#### Exercise objective
Filter the entries below down to the lines that hold "dimensions".

━━━━━ Available data

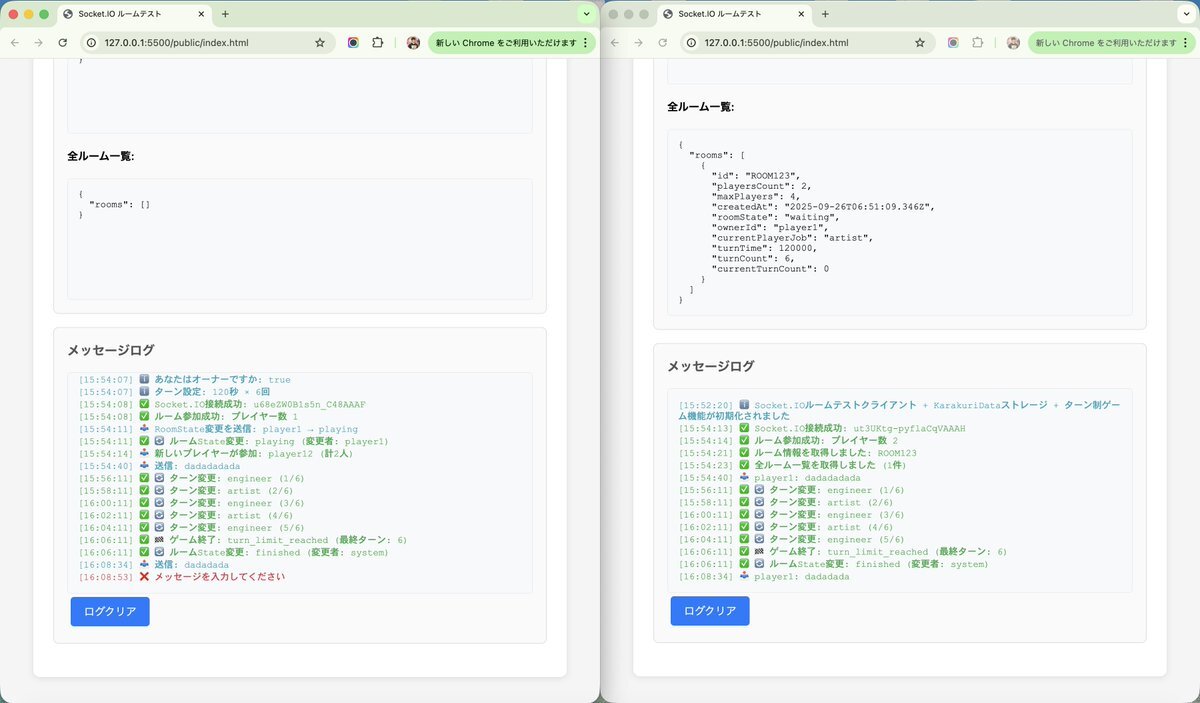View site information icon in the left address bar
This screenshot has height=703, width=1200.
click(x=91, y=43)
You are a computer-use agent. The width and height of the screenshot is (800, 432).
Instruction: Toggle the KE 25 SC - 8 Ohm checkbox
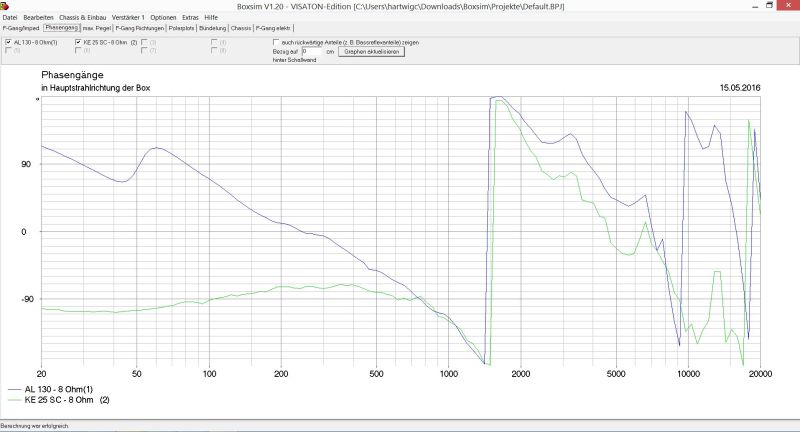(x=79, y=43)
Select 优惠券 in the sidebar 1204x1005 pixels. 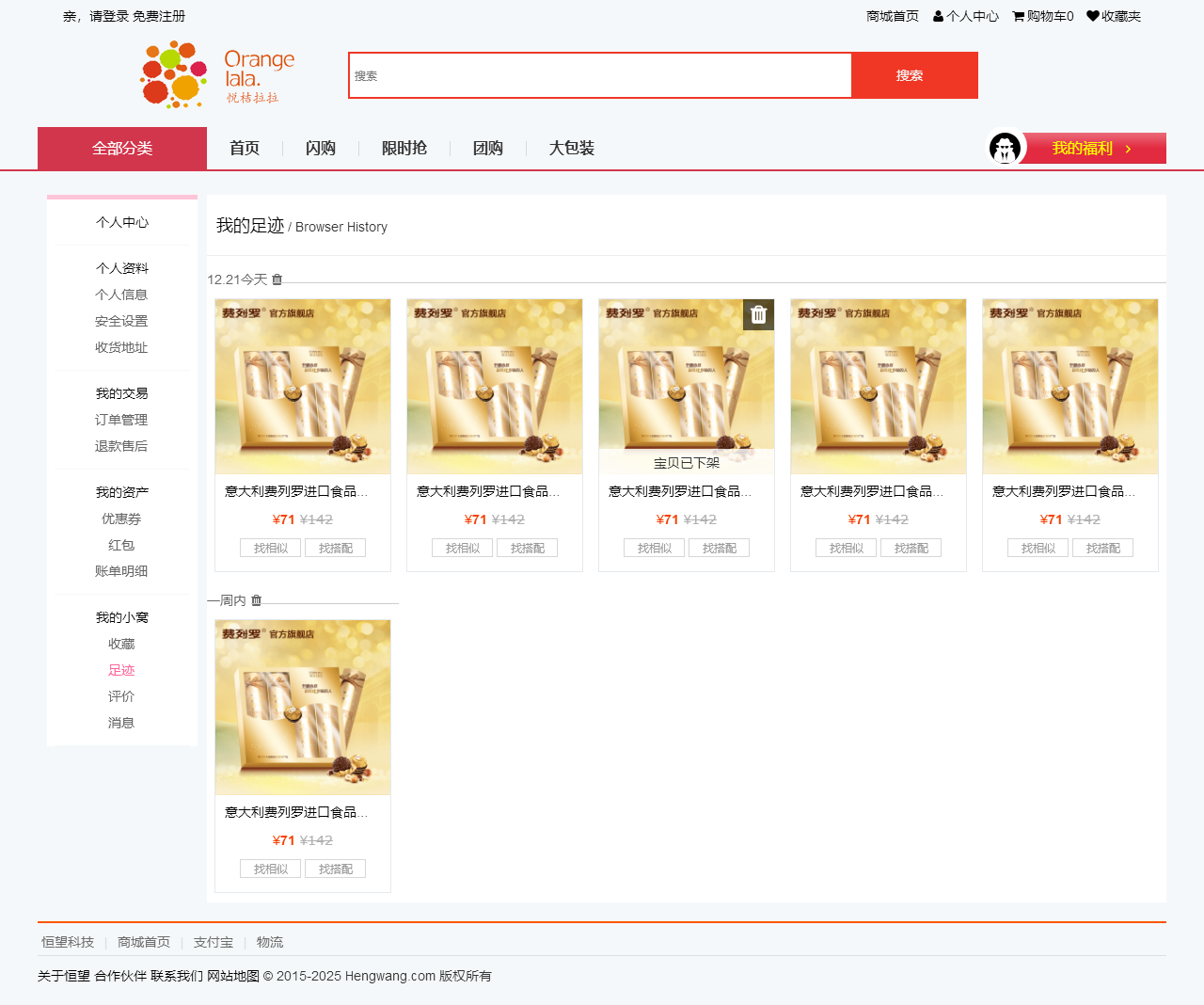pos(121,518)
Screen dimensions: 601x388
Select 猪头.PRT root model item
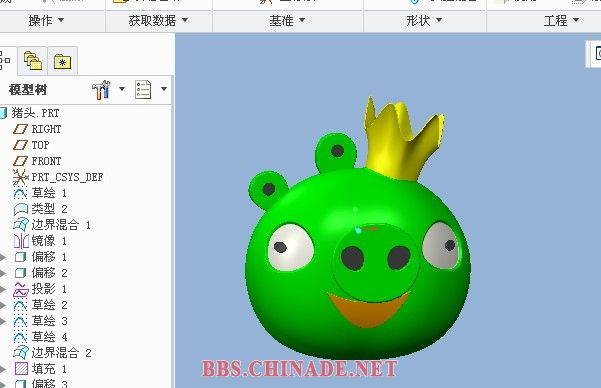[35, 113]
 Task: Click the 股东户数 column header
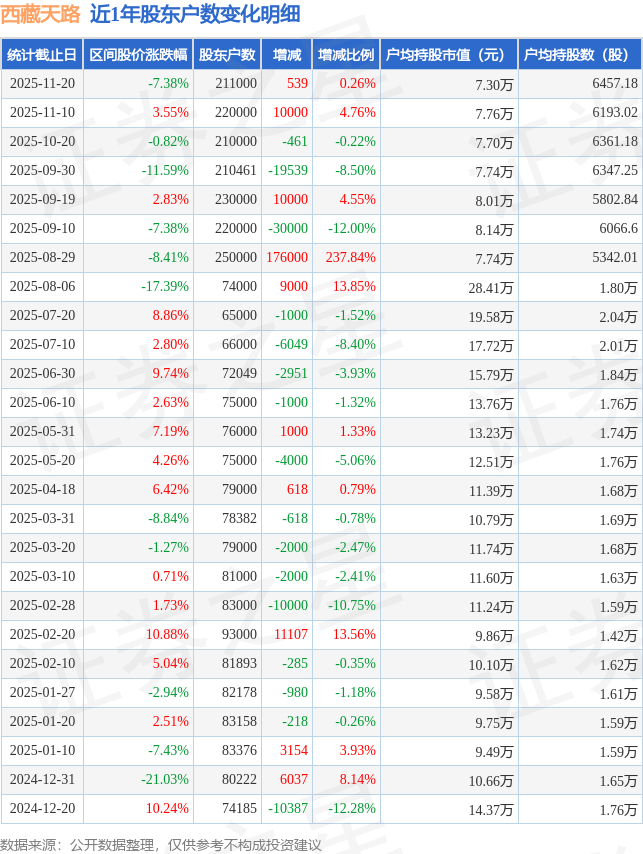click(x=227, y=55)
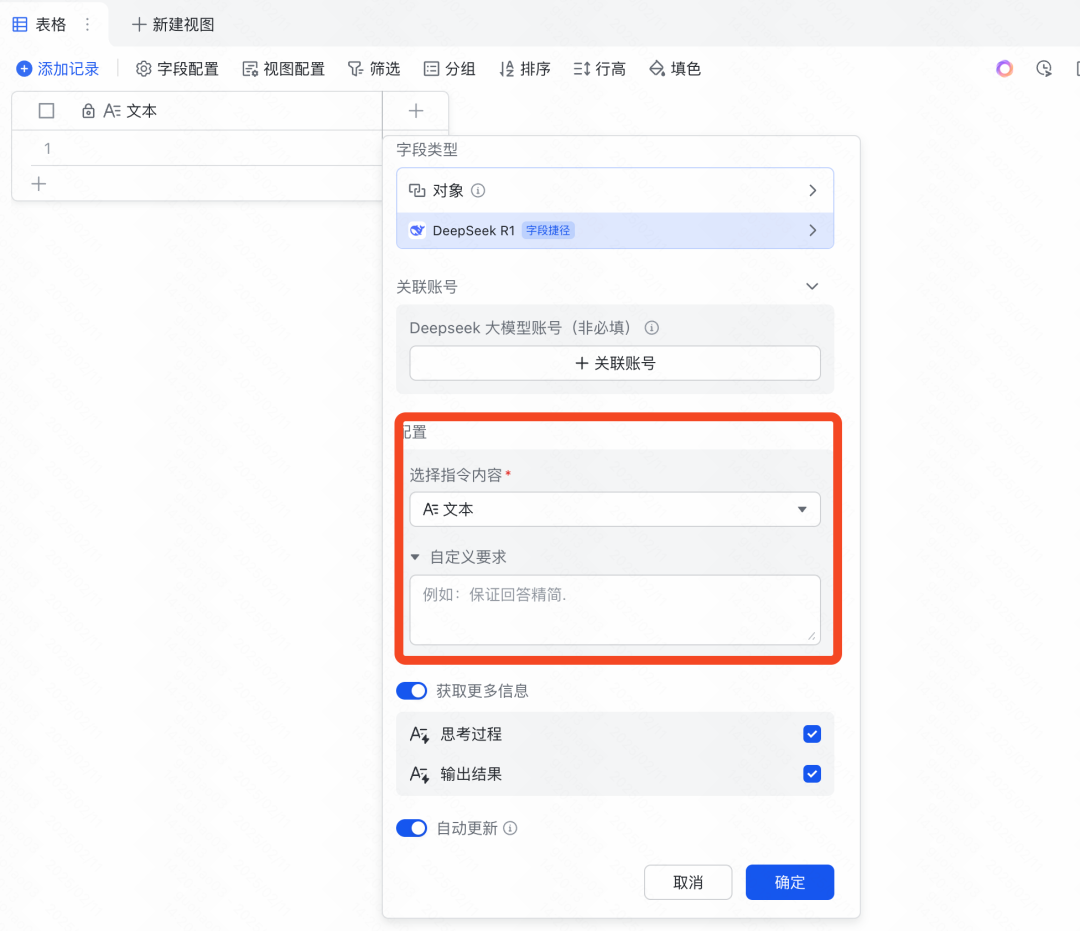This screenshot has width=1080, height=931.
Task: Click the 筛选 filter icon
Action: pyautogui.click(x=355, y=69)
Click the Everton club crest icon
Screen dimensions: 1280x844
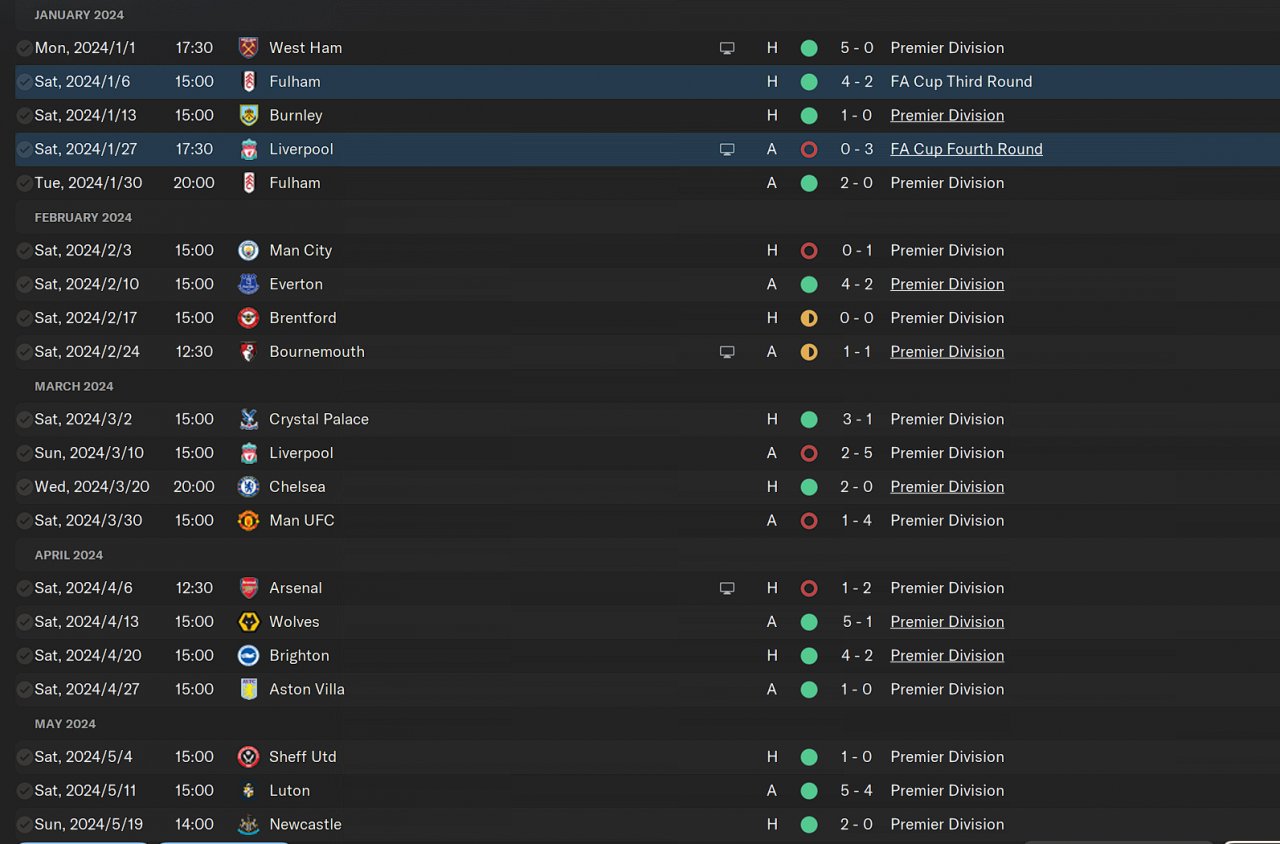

━━━━━━━━━━

#### Your response
Screen dimensions: 601x388
Screen dimensions: 1280x844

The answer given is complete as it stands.